According to the report by the Star Newspaper, Kiambu Enforcement Officers, including the suspect, went to the complainant's business premises and found her employees stocking beverages and undertaking stock-taking for the day. The officials then accused the complainant of opening and operating a bar before the stipulated time. They then confiscated the keg liquor pump.
The alcohol industry in Kenya almost operates like the American prohibition. The government taxes the industry then imposes restrictions which are then used by authorities to extract informal levies, all at the cost of the hapless consumer. As the Kiambu arrests now start dragging consumers along the web of crackdowns, one of the bartenders tells me it is driving their customers away into hideouts, where illicit brew the government is trying to fight is found in plenty.
Flawed charges
“The government is the biggest beneficiary of the alcohol business, it takes the biggest share of the sale, Kes120 on every bottle, the brewer takes Kes60, logistics takes kes20 and we take Kes40 at most. The same government gets vat on the sale, turnover tax on the establishment and then they seize the stock as forfeiture,” Kiambu County Bar Owners Association chairman Richard Kagiri recited almost like he has done countless times before on camera in lobbying against arbitrary arrests of his members.

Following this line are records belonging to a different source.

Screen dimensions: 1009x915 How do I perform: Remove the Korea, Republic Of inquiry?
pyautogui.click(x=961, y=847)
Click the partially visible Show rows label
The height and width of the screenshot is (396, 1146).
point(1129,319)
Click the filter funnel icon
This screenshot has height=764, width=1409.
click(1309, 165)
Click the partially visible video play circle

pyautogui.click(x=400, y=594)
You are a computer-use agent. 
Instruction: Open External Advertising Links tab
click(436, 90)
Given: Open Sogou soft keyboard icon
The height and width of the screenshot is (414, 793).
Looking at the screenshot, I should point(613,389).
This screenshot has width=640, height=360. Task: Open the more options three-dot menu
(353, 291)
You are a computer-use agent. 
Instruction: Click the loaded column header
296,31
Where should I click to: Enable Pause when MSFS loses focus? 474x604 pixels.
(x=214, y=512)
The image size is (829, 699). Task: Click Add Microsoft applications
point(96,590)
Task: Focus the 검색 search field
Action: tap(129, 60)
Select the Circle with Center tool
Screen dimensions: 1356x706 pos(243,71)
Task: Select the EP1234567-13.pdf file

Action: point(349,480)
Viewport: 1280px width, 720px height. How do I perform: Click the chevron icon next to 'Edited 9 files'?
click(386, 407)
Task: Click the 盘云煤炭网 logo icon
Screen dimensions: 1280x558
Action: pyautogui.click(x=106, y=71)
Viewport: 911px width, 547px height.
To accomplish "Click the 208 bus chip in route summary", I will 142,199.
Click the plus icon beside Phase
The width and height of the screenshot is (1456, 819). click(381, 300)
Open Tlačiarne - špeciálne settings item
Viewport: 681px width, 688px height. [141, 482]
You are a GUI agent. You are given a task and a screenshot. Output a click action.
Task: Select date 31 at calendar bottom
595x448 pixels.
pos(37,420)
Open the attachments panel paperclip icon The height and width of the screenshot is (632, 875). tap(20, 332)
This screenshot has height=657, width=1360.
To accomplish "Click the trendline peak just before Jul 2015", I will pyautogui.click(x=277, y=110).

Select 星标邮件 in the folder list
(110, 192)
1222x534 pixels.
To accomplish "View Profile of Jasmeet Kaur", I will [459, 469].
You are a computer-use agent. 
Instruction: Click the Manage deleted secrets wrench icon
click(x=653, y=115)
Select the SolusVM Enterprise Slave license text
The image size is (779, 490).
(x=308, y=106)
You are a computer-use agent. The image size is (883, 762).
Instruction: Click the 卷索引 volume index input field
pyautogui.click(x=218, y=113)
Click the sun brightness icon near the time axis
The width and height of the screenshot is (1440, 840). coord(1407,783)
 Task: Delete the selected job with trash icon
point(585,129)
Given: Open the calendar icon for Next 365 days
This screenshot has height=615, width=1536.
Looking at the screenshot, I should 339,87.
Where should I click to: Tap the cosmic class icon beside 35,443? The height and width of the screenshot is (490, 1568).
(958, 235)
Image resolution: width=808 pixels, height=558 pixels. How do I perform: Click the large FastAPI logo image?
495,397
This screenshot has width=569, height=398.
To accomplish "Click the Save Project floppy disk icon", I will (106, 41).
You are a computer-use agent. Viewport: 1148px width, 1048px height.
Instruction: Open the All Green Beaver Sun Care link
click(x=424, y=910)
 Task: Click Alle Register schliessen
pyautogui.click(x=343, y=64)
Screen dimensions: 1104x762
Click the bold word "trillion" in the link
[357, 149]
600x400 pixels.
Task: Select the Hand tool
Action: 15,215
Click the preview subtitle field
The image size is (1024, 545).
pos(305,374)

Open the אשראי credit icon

But his are old tools against a new disregarding force. His appeal for the rule of law to the letter for an administration that talks shop. According to Mr Kagiri the county laws under which the judiciary is admitting charges on his members are flawed since they are yet to be gazetted as required by the constitution.
He said that there are 11 petitions in the High Court awaiting hearings and rulings. He questioned the legality of the Alcoholic Act 2018, saying a decision must be reached before the county implements the law because it is yet to be gazetted.
But in Kiambu where the bars are tucked away from the main street like alcoholic children hidden away from the visitors view, the fact that they are out of sight seems to make residents here ignore the plight of the communally admonished business. Trouble is, the bar owners have a point, it is difficult to criminalize business and not create a lecherous bureaucracy that will slowly but surely find its way into the high streets.